Newton County was strongly Unionist during the Civil War. The absence of slavery and the mountain terrain created a population that largely opposed secession, and many Newton County men served in Union forces or went into hiding to avoid Confederate conscription. The records of this conflict — desertion files, loyalty oaths, Union pension applications — are an important documentary layer for Newton County research that does not exist to the same degree in the plantation counties of south Arkansas.

Note: Newton County was formed in 1842 from Carroll County. Pre-1842 family records for the Newton County area are held in the Carroll County courthouse at Berryville and Eureka Springs.

Newton County Genealogy on FamilySearch

The FamilySearch Newton County wiki lists available records and links to digitized collections. Marriage records from 1843 are in the statewide Arkansas marriage index on FamilySearch. Probate records are indexed for the county, and census records run from 1850 through 1940.

The 1850 census is the first complete federal enumeration for Newton County and names every household member. It captures the founding generation of settlers in Jasper and the surrounding mountain townships just seven years after the county was organized. The birthplace data in 1850 and 1860 commonly shows Tennessee, Kentucky, Virginia, and North Carolina as origins for Newton County families, giving researchers the trail back to the Appalachian states.

FamilySearch has indexed Union pension files for Newton County veterans, which are especially rich for this county given its Unionist orientation during the Civil War. These pension applications were often filed decades after the war and contain detailed sworn statements about family history, marriage, children, and earlier residences. For Newton County research, Union pension files are often more productive than Confederate files and can fill gaps left by courthouse records from the wartime period.

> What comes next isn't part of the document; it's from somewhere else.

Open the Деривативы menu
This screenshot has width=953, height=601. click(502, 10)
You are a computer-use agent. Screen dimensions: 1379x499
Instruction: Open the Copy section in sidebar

ARGenWeb Newton County Resources

The ARGenWeb Newton County page provides free genealogical resources compiled by volunteers. Cemetery surveys, family history submissions, and historical documents for this northwest Arkansas mountain county are available on the site.

Newton County cemeteries are scattered through some of the most rugged terrain in Arkansas. Many family burial sites are on private land in isolated hollows accessible only on foot or by local knowledge. The ARGenWeb transcriptions preserve records from these sites that would otherwise be inaccessible to researchers outside the county. Some of the oldest documented graves in Newton County go back to the 1840s and document the very first generation of settlers in the area.

Newton County ARGenWeb genealogy records page
The ARGenWeb Newton County page provides cemetery records, family history submissions, and genealogical resources for researchers tracing families in this isolated Arkansas Ozarks county.

Family histories on the ARGenWeb site for Newton County sometimes trace families back five and six generations in the county, reflecting the deep roots that mountain isolation can produce. For researchers with Newton County ancestry, these compiled genealogies are often the richest starting point before a courthouse research effort.

Vital Records and State Archives

The Arkansas Department of Health holds birth and death records for Newton County from 1914. The state marriage index starts in January 1917. For events before those dates, the county courthouse in Jasper is the primary official source. Birth certificates cost $12 and death certificates are $10 per copy from the state.

The Arkansas State Archives in Little Rock holds Confederate and Union pension files, military records, and microfilmed county materials for Newton County. Federal records are at the National Archives at Fort Worth, 501 W Felix Street, Fort Worth, TX 76115, phone (817) 831-5620. Given Newton County's strong Unionist history, Union military records and pension files at the National Archives are especially relevant.

Nearby Counties

Newton County borders Carroll County, Boone County, Searcy County, Madison County, and Johnson County. Carroll County is the parent county and holds pre-1842 records for Newton County families. Carroll County has two seats — Berryville and Eureka Springs — and the Carroll County clerk handles records for the entire county.